Renowned Sex Therapist Dr. Ruth Westheimer Passes Away at 96
Internationally acclaimed sex therapist Dr. Ruth Westheimer, who tore down taboos with her open, nonjudgmental and good-humored public conversations about human intimacy, has died. She was 96 years old.

According to her longtime publicist Pierre Lehu, Westheimer died peacefully on Friday at her home in New York City. The cause of death was not publicly shared.
Westheimer became a household name in the early 1980s when she was in her 50s, for her frank approach to discussing sex on her popular late-night radio show, Sexually Speaking.
She continued her work on TV with The Dr. Ruth Show, which by 1985 attracted 2 million viewers a week. She also shared her knowledge in dozens of books including Dr. Ruth’s Guide to Good Sex and Sex for Dummies, on the web and in the classroom. She taught at Yale, Princeton and Columbia Universities as well as Hunter College.

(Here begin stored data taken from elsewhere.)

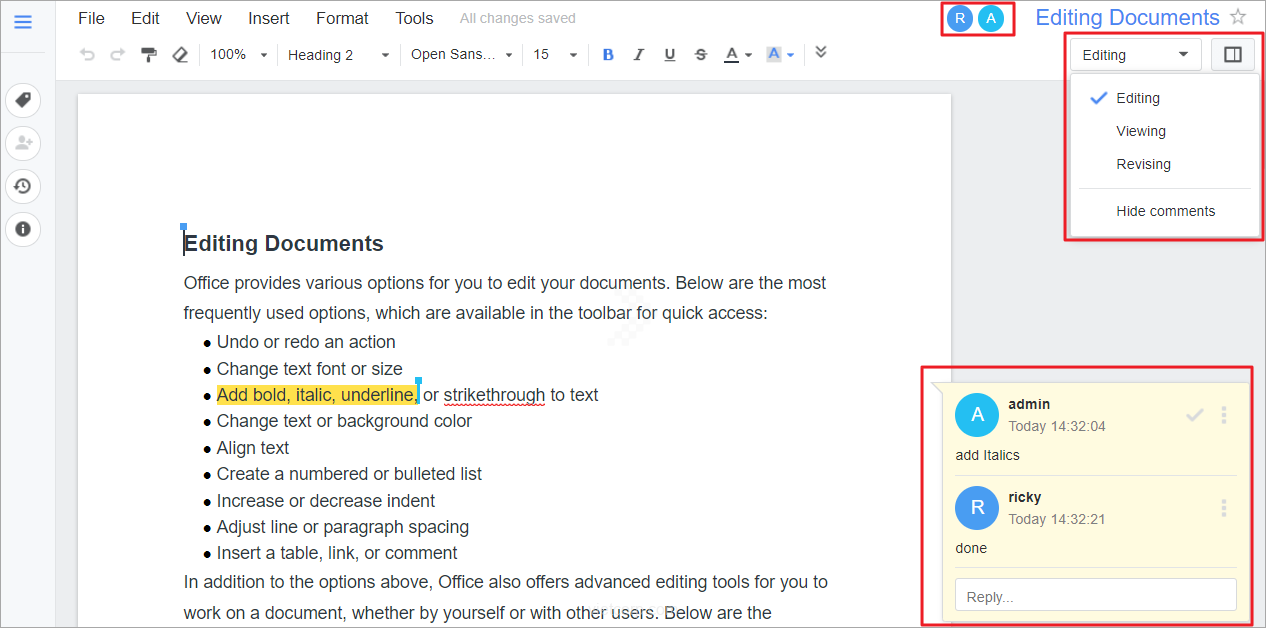Click the Reply input field
This screenshot has width=1266, height=628.
1095,596
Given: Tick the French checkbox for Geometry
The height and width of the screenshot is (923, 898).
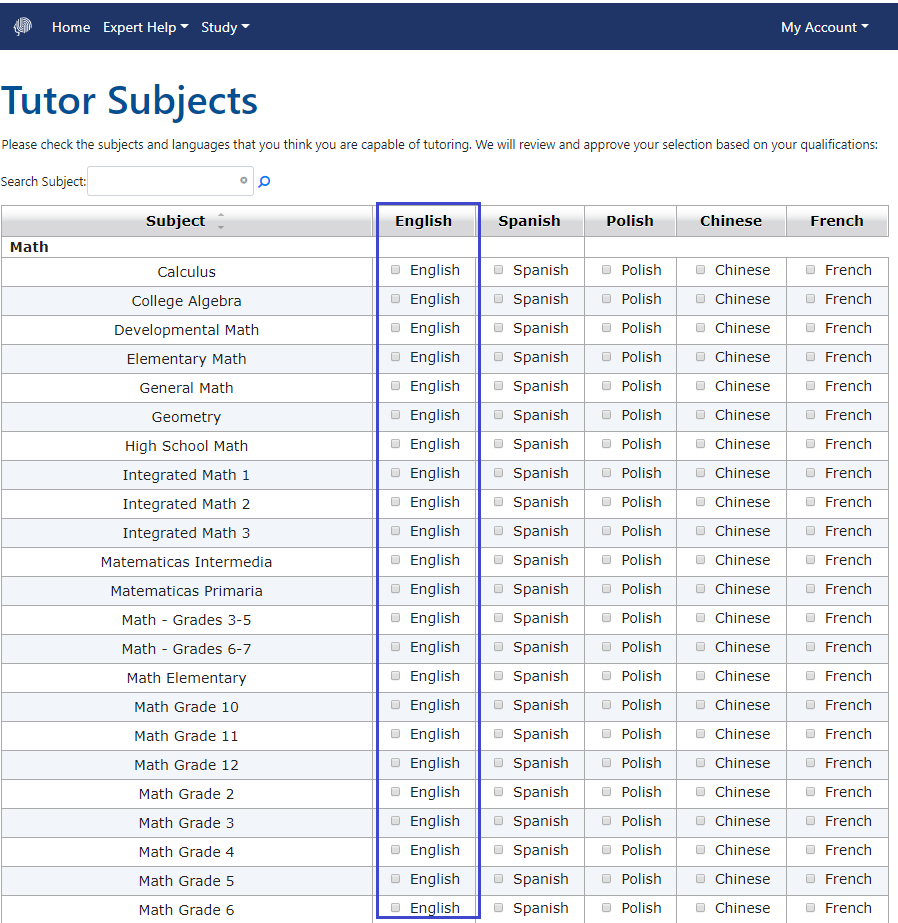Looking at the screenshot, I should coord(811,415).
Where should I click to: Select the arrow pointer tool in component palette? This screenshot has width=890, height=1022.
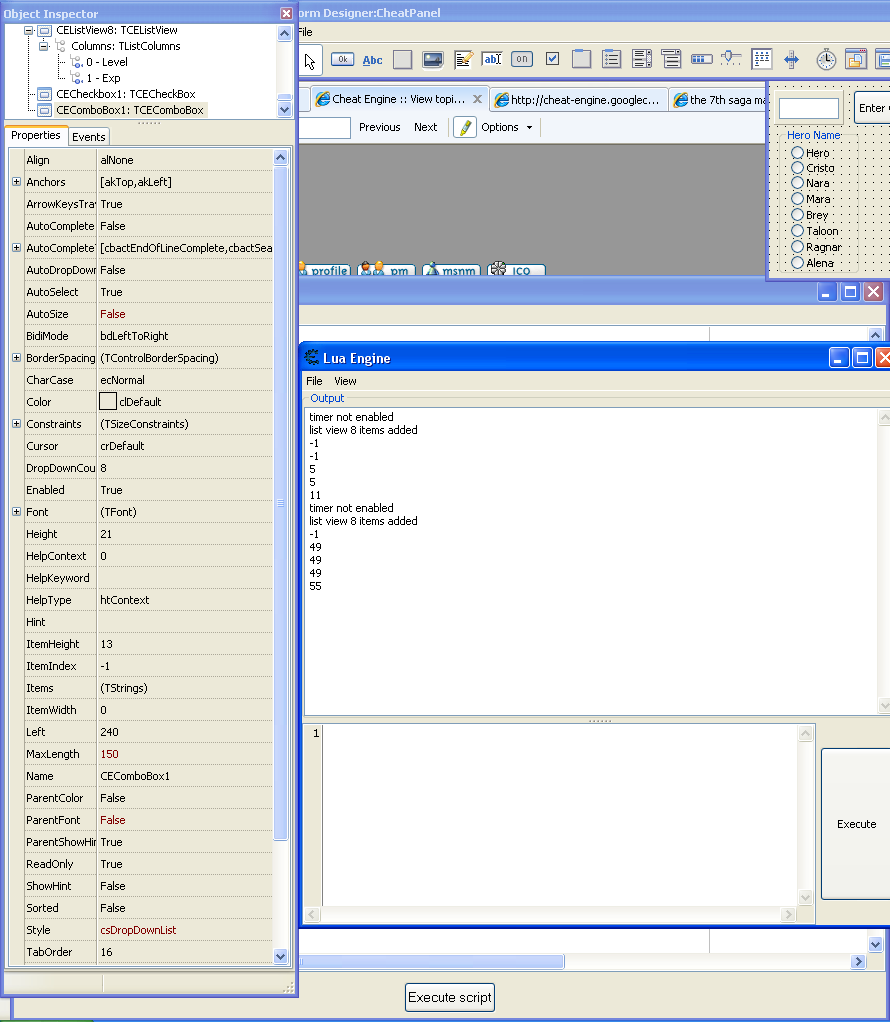click(x=311, y=60)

Westheimer was a proponent of safe sex who normalized the use of words like “penis,” “vagina” and “condom,” at a time when few dared use these terms in public settings.
She was also an outspoken supporter of gay and abortion rights, catching fire from conservatives during the Reagan era for her stance.
Anti-feminist leader Phyllis Schlafly criticized Dr. Ruth Westheimer, along with Gloria Steinem, Anita Hill, Madonna, Ellen DeGeneres, and others, for promoting “provocative sex chatter” and “rampant immorality” in her 1999 essay “The Dangers of Sex Education.”
Catholic firebrand Rev. Edwin O’Brien also criticized Westheimer, labeling her work as morally compromising.
Despite her detractors, Westheimer, with her German-tinged English (once described by The Wall Street Journal as “a cross between Henry Kissinger and Minnie Mouse”) and diminutive stature (well under five feet tall), approached her work with enthusiasm and a sense of humor. She emphasized that there is nothing to be ashamed of when discussing sex, often using her cheeky catchphrase “Get Some!”
“I certainly believe in the need for sexuality education. It has to be based on scientifically validated data and taught with some humor,” she told NPR in 2007.
Westheimer’s global success and positive outlook belied a difficult past.
Born Karola Ruth Siegel in Frankfurt, Germany, in 1928, Westheimer was the only child of an orthodox Jewish family. At 10, her parents sent her to Switzerland to escape Kristallnacht. She believed her parents were murdered at Auschwitz, as she never saw them again.
These early tragedies were kept private for most of her career, until she spoke openly about her past in the 2019 Hulu documentary “Ask Dr. Ruth.”
After the war, she immigrated to Palestine, training as a scout and sniper for Haganah, the Jewish militia, and sustaining a serious injury during a mortar attack. Westheimer moved to Paris two years later, studied psychology at the Sorbonne, and then immigrated to the United States in 1956.
In New York, she worked as a maid while studying for her master’s degree in sociology at the New School, and later earned a Doctorate of Education from Columbia University’s Teacher’s College.
Her post-Ph.D. job at Planned Parenthood in Harlem, teaching women sex education, led her to delve deeper into the study of sexuality.
Beyond her work as a sex therapist, Westheimer became a cultural icon. She appeared on late-night TV talk shows, co-starred in the 1985 movie comedy “One Woman Or Two” alongside Gérard Depardieu, appeared on the cover of People magazine, sang on Tom Chapin’s “This Pretty Planet” album, hosted Playboy videos, and was the focus of the one-woman play “Becoming Dr. Ruth” and the board game “Dr. Ruth’s Game of Good Sex.”
Many public figures took to social media to express their sadness at Westheimer’s death.
“Dr. Ruth Westheimer led an extraordinary life,” wrote New York Gov. Kathy Hochul on X, remembering Westheimer’s role as New York’s first-ever Ambassador to Loneliness. “We worked together to spotlight a mental health crisis impacting our seniors. She was brave, funny, candid and brilliant.”
“Sad news,” wrote Librarian of Congress Carla Hayden, also on X. “Recently the @librarycongress acquired her papers and we’re hoping this collection will help researchers and raise awareness to the issues her listeners were struggling with.”
Westheimer was married three times. It was her third marriage, at age 32 to fellow Holocaust survivor Manfred “Fred” Westheimer, that stuck. Their life together lasted 36 years, until her husband’s death in 1997.
Westheimer is survived by two children and four grandchildren.